'''
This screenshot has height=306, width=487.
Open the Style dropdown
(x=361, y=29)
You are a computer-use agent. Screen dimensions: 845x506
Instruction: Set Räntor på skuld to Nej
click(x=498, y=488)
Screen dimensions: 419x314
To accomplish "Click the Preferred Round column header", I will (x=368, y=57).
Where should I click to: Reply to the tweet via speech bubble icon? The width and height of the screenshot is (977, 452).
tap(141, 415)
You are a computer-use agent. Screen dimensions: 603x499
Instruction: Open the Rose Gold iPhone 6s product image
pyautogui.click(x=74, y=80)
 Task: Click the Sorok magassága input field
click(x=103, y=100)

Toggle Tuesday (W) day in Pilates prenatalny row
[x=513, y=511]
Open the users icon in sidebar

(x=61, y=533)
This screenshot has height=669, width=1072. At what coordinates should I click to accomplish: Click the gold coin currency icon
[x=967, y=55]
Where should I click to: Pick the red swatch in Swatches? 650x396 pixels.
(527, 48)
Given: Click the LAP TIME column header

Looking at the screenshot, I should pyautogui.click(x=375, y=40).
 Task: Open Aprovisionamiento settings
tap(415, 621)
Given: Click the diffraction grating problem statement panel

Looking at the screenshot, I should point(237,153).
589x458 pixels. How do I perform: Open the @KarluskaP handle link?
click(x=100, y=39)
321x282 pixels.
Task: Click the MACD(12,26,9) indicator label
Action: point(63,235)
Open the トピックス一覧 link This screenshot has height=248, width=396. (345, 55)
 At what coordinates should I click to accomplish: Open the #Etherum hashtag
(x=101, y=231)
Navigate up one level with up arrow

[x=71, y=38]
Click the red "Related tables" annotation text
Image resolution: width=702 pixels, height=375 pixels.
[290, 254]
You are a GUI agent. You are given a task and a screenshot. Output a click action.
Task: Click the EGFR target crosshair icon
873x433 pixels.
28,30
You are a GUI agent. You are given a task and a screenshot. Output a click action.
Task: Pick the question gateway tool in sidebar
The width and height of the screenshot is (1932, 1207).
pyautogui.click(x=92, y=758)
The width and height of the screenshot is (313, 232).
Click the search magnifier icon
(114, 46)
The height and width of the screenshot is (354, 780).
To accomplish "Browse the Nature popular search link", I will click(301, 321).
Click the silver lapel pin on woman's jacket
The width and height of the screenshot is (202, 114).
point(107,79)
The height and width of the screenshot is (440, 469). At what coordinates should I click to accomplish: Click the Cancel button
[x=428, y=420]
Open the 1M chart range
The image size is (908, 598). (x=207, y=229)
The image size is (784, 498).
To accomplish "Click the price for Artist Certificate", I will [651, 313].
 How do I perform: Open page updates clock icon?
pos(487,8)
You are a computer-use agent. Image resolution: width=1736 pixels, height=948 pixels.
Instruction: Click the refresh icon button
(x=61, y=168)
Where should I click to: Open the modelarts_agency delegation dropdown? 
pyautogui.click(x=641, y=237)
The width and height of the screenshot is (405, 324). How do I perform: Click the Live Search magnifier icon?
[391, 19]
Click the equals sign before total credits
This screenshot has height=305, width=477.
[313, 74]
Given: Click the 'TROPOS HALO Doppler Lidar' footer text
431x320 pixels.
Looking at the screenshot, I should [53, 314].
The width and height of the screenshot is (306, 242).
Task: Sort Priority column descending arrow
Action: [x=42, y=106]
'''
Short exercise:
Please identify each line in the items above that contains the string "Instruction" and copy those lines out in full. Matching is case-sensitive.

Complete response:
Instruction: Set Räntor på skuld to Nej
Instruction: Open the Rose Gold iPhone 6s product image
Instruction: Click the refresh icon button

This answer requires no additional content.